> **WHAT THIS TASK INVOLVES**: The records sit below. Return every line in them that holds the word "will".

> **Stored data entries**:
━━━━━━━━━━━━━━━━━━━━━━━━━━━━━━

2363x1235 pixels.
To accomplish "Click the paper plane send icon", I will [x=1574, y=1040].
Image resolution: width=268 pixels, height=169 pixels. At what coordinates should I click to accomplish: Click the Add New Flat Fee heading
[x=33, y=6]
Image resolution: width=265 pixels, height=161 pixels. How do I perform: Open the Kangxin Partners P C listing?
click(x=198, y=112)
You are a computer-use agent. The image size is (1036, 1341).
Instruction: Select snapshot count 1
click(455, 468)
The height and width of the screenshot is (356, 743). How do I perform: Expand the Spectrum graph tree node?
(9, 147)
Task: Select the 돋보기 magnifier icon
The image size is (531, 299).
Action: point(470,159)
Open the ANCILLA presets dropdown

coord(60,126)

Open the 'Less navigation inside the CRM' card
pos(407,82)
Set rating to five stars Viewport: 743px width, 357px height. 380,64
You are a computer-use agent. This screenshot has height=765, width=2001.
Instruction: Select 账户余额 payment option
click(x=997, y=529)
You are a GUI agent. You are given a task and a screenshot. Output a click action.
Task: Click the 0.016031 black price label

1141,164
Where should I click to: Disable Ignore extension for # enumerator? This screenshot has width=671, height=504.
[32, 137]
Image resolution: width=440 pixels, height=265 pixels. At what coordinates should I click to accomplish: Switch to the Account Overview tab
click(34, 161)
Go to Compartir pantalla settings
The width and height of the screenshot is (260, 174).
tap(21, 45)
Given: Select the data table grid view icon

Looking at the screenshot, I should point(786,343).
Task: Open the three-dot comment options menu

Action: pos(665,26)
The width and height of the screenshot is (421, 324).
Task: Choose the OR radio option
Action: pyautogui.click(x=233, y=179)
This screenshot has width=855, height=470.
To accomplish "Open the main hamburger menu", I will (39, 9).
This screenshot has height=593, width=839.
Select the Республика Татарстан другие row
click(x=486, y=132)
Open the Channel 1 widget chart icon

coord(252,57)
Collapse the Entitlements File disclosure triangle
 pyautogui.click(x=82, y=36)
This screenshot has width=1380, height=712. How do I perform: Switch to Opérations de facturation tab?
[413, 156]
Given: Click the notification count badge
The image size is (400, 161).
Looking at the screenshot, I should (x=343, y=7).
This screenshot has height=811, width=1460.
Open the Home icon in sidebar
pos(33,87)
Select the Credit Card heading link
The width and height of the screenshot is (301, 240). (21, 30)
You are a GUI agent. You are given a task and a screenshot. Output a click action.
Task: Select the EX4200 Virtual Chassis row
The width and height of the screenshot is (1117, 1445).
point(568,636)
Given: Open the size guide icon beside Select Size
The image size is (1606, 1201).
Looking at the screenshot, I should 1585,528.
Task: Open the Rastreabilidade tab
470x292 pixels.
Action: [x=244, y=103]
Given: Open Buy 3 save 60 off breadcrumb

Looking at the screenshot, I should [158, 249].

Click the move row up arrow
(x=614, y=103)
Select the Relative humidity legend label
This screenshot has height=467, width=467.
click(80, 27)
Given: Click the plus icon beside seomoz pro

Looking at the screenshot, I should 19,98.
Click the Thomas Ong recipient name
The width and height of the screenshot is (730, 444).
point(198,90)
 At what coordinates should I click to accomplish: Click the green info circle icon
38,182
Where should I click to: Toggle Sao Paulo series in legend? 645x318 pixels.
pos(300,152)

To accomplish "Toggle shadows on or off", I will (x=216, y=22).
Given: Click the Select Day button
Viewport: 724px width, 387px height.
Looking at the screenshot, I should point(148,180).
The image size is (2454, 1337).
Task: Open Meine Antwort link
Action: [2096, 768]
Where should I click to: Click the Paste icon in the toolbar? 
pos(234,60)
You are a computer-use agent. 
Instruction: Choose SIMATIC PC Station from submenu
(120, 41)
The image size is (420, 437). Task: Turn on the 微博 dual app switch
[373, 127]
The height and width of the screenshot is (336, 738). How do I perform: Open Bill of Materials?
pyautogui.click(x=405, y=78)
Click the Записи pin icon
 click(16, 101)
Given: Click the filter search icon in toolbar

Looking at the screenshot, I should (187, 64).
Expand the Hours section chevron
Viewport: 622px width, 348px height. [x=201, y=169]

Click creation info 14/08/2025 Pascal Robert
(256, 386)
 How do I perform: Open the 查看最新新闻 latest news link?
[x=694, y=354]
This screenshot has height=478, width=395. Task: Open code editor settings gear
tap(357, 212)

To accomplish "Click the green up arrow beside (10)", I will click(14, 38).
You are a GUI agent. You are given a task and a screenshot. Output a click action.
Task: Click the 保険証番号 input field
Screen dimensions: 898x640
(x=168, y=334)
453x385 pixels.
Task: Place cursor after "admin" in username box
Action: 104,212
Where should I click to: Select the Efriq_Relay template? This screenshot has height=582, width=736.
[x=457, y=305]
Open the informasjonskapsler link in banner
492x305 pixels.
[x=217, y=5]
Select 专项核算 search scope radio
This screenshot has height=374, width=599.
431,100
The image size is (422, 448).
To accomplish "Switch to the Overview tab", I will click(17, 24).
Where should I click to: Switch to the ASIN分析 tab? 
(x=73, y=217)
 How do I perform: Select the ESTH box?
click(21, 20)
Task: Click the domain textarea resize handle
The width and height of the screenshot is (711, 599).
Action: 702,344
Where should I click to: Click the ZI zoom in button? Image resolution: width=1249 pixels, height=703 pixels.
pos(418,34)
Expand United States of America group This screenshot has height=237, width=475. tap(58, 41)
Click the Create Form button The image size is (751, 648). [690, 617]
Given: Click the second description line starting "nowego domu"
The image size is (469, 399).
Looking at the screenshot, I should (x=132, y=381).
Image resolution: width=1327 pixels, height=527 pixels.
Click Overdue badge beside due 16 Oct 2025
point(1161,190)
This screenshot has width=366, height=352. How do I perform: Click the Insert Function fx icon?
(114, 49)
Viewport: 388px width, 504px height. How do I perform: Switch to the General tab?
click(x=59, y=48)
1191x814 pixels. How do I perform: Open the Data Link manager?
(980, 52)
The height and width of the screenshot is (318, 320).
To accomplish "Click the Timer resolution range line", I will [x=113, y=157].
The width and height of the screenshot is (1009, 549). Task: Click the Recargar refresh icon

━━━━━━━━━━━━━━━━━━━━━━━━━━━━━━

> **SOLUTION TO THIS TASK**:
To accomplish "Click the paper plane send icon", I will [x=1574, y=1040].
To accomplish "Open the main hamburger menu", I will (39, 9).
To accomplish "Toggle shadows on or off", I will (x=216, y=22).
To accomplish "Click the green up arrow beside (10)", I will click(14, 38).
To accomplish "Switch to the Overview tab", I will click(17, 24).
To accomplish "Click the Timer resolution range line", I will [x=113, y=157].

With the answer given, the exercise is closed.